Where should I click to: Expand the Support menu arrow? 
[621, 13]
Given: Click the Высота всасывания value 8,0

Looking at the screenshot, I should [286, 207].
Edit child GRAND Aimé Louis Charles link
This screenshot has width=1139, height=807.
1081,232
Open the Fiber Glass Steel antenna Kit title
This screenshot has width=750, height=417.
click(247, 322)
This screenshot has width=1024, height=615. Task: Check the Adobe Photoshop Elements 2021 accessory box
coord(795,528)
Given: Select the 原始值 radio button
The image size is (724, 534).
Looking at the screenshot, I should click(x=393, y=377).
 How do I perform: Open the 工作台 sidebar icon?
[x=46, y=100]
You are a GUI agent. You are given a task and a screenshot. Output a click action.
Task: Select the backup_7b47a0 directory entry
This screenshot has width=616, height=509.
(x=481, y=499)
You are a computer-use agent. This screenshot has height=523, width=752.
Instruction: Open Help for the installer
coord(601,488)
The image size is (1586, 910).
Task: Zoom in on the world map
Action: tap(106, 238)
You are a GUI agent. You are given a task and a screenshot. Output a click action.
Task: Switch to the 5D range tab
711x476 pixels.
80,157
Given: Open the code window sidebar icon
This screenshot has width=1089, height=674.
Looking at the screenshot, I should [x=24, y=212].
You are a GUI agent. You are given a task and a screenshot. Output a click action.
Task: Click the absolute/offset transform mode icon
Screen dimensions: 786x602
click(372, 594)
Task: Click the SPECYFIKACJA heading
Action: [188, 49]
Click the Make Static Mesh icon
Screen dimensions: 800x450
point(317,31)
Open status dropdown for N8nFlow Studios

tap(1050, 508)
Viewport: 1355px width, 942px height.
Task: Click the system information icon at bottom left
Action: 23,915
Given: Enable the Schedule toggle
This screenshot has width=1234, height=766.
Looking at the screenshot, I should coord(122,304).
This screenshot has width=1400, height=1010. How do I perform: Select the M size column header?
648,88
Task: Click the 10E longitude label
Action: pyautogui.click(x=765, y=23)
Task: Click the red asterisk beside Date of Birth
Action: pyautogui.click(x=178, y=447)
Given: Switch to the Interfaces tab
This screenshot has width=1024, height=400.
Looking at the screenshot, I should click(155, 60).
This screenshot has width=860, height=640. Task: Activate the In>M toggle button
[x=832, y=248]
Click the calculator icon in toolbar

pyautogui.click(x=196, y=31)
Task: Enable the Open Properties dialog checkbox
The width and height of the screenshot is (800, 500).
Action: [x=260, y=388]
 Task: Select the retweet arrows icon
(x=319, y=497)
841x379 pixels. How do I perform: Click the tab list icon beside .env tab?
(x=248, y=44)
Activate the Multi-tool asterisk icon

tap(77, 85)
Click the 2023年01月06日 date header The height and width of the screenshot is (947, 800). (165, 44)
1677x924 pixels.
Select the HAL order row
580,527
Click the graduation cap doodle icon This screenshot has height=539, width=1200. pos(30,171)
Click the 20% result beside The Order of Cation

**Exercise description:** Your output must be the lines of the material above, from the first through the line that contains "Given: Enable the Schedule toggle", copied exactly. Include both endpoints and nothing else.

**Exercise solution:**
Where should I click to: Expand the Support menu arrow? 
[621, 13]
Given: Click the Высота всасывания value 8,0

Looking at the screenshot, I should [286, 207].
Edit child GRAND Aimé Louis Charles link
This screenshot has width=1139, height=807.
1081,232
Open the Fiber Glass Steel antenna Kit title
This screenshot has width=750, height=417.
click(247, 322)
This screenshot has width=1024, height=615. Task: Check the Adobe Photoshop Elements 2021 accessory box
coord(795,528)
Given: Select the 原始值 radio button
The image size is (724, 534).
Looking at the screenshot, I should click(x=393, y=377).
 How do I perform: Open the 工作台 sidebar icon?
[x=46, y=100]
You are a GUI agent. You are given a task and a screenshot. Output a click action.
Task: Select the backup_7b47a0 directory entry
This screenshot has width=616, height=509.
(x=481, y=499)
You are a computer-use agent. This screenshot has height=523, width=752.
Instruction: Open Help for the installer
coord(601,488)
The image size is (1586, 910).
Task: Zoom in on the world map
Action: tap(106, 238)
You are a GUI agent. You are given a task and a screenshot. Output a click action.
Task: Switch to the 5D range tab
711x476 pixels.
80,157
Given: Open the code window sidebar icon
This screenshot has width=1089, height=674.
Looking at the screenshot, I should [x=24, y=212].
You are a GUI agent. You are given a task and a screenshot. Output a click action.
Task: Click the absolute/offset transform mode icon
Screen dimensions: 786x602
click(372, 594)
Task: Click the SPECYFIKACJA heading
Action: [188, 49]
Click the Make Static Mesh icon
Screen dimensions: 800x450
point(317,31)
Open status dropdown for N8nFlow Studios

tap(1050, 508)
Viewport: 1355px width, 942px height.
Task: Click the system information icon at bottom left
Action: 23,915
Given: Enable the Schedule toggle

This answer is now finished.